* EXERCISE DIRECTIONS: Among the lines below, some may contain the string "screenshot". Say how many do, and give nothing besides the number.
#### ENTRIES SHOWN ####
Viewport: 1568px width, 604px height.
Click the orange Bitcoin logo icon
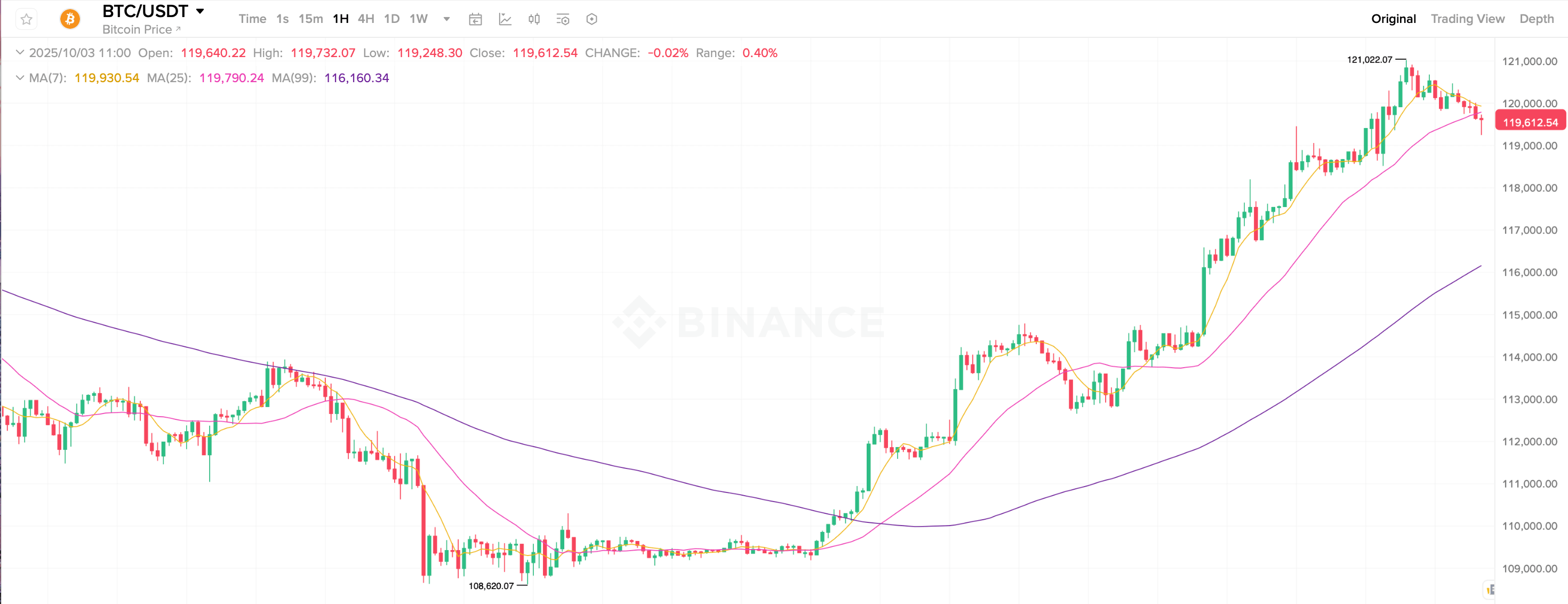tap(70, 20)
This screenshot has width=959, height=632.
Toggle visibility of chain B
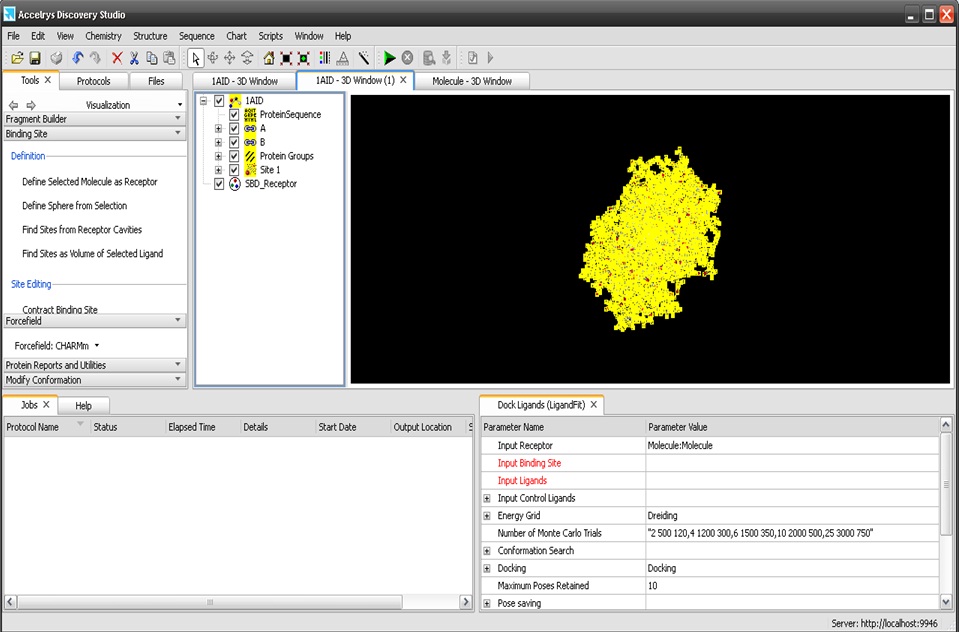[235, 141]
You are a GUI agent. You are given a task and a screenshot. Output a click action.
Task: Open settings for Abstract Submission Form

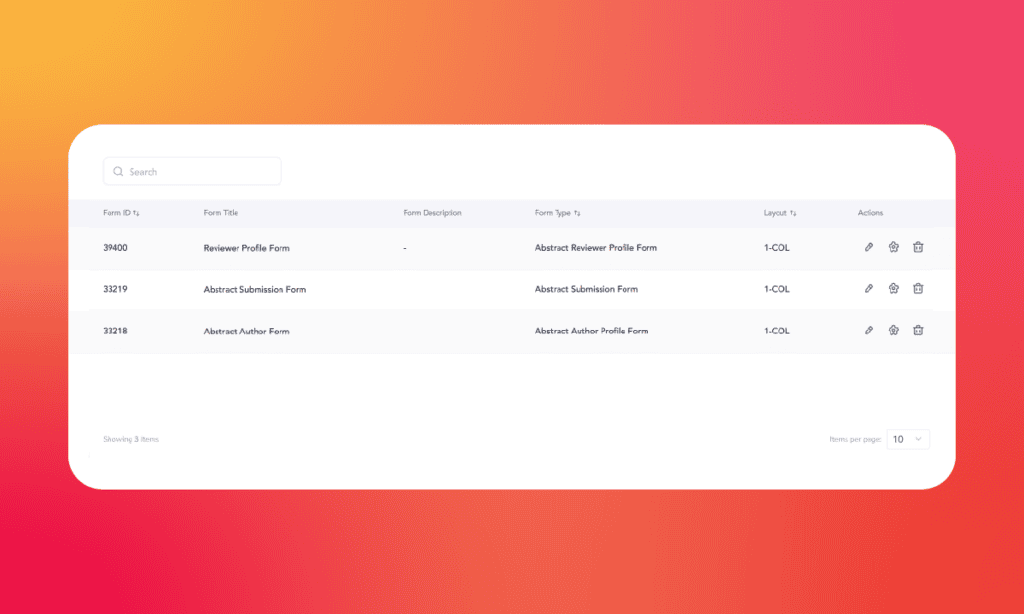coord(893,288)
####
* SOLUTION FOR THIS EXERCISE: 2